[Opening Document section section]
Poster Courtesy of David Rivas
When David Rivas, a former drama major, graduated from Hofstra University in May of 2020, they were met with a discouraging desert of job opportunities. However, Rivas decided this obstacle would not stop them from creating.
Rivas had intended to do the play “The Serpent” by Jean Claude Van Itallie for their senior project in Spring 2020, but it was unable to happen once Hofstra mandated that all students evacuate campus and attend classes remotely. “It never left my brain,” Rivas said, “and amidst COVID-19, I found myself thinking about it more and more … wishing it had happened.”
“The Serpent” is an adaptation of the biblical story about Adam and Eve and the committing of the “original sin.” Rivas found themself drawn to this story and decided to write, choreograph, direct and star in an original film inspired by the story of Adam and Eve. Comprised of past and current Hofstra drama students, “The Garden” is a completely self-made, movement-based film. “I choreographed it, I directed it, I’m in it,” Rivas said. “I even hand-dyed the costumes and sewed those together.”
Rivas grew up Catholic but aligns more with a sense of spirituality than Christianity. “Whenever I feel not quite myself, I always find myself going back to spirituality,” they said. “I’m very into mythology because I think it tells us exactly how to feel and exactly why we feel.”
Rivas believes that this particular story teaches the importance of “having patience and understanding with temptation.” They said it struck a chord with them during a particularly difficult time in their life when they were dealing with the stresses of the pandemic and temptations of their own.
[Closing Document section section]
[Opening Records shown section]
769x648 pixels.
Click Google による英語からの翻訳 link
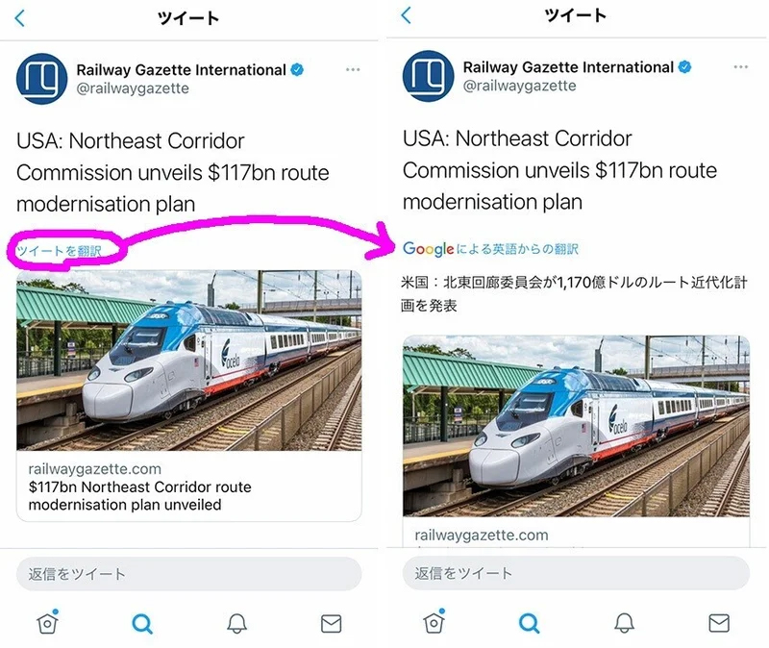pyautogui.click(x=490, y=249)
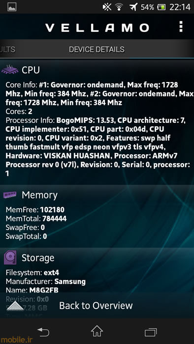Tap the Android home navigation icon

[97, 331]
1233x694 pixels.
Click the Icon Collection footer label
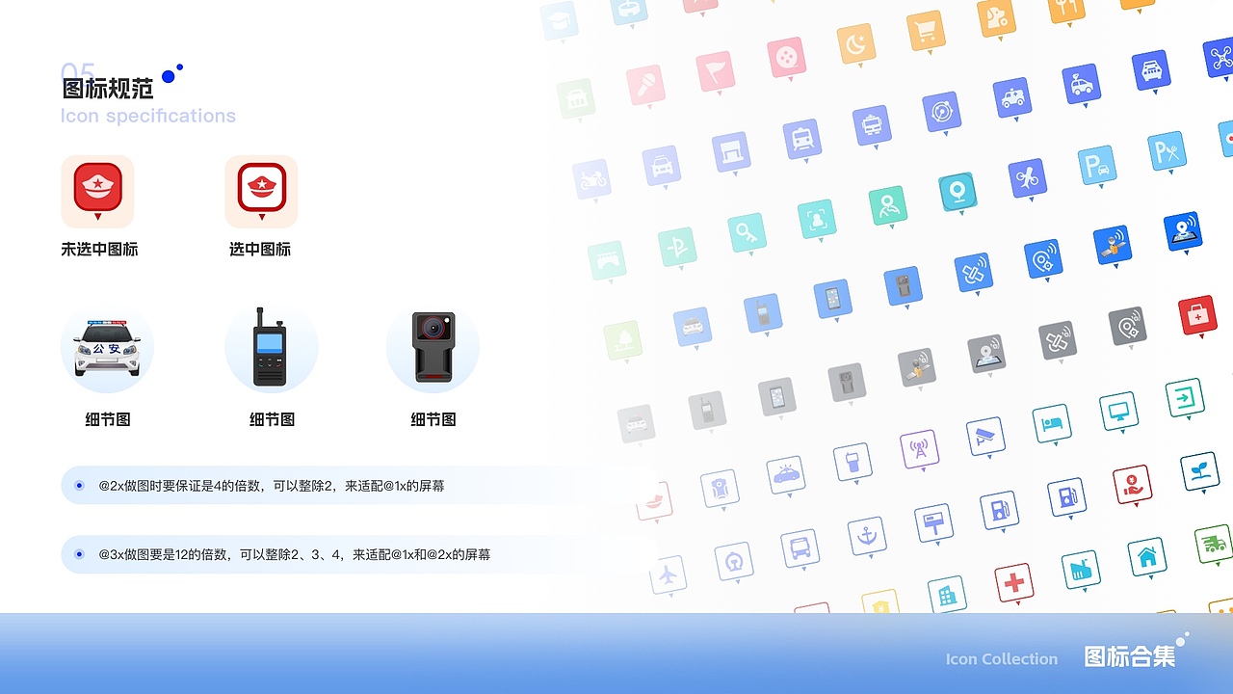pos(1001,659)
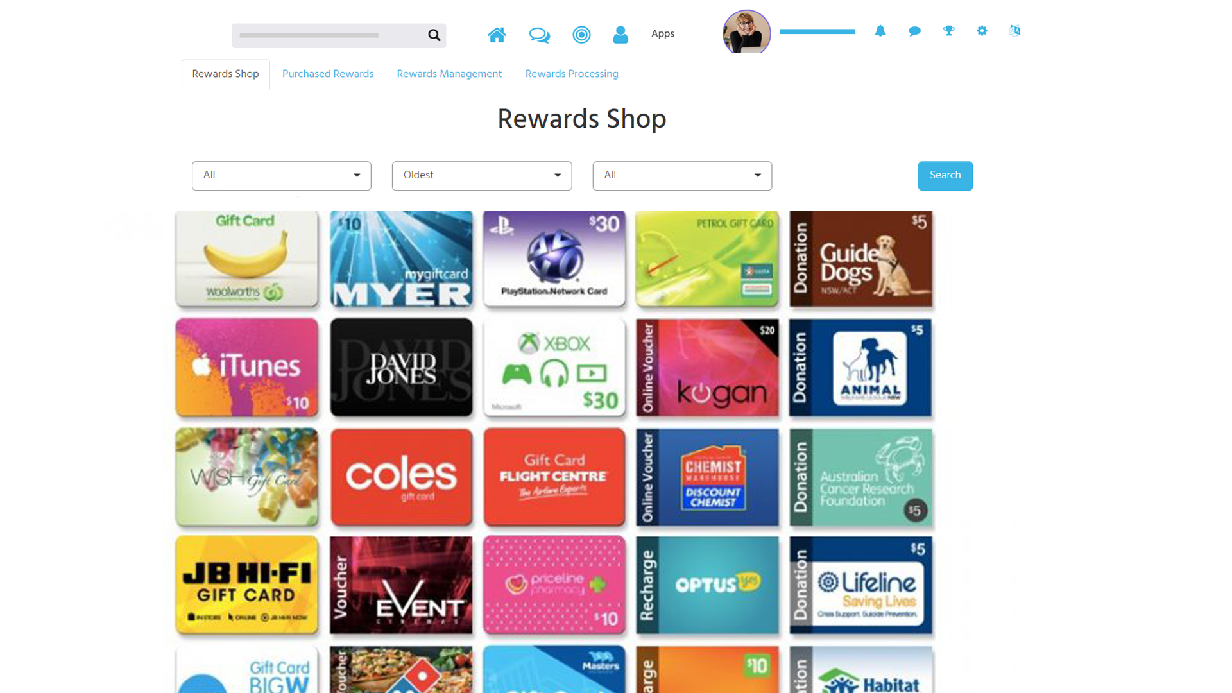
[Closing Records shown section]
** What the task requires **
Continue the article about David Rivas and the film "The Garden," picking up after its final sentence.

** Exercise result **
“It acts as a sobriety allegory for me … It’s a narration of temptation with drug use,” they said. “It felt like magic … it was exactly the story I was going through and exactly the story I wanted to tell.”
“The Garden” will premiere on Monday, Nov. 15, at The Space at Irondale in Brooklyn, NY, a theatre transformed from a church. “It has Leviticus on the wall. It’s got bible quotes everywhere,” Rivas said. “It’s got the Virgin Mary and the baby Jesus in the center of the wall … it’s very atmospheric.”
In the future, Rivas also hopes to have a showing of the film on Hofstra’s campus to connect with Hofstra students and share with them one of the main things they learned during their time in Hofstra’s department of drama and dance. “What Hofstra taught me is you take your artistry into your hands and you have agency over it,” they said.
Rivas has discovered a new passion and set of skills through the trials of the pandemic. They have plans to create another self-made original film in the future and hope to open their own production company in the long term.
“I’m out of a job,” Rivas said. “I’m struggling to make ends meet in the middle of an international pandemic that has thrown all of us out of whack and this is how I’ve dealt with it.”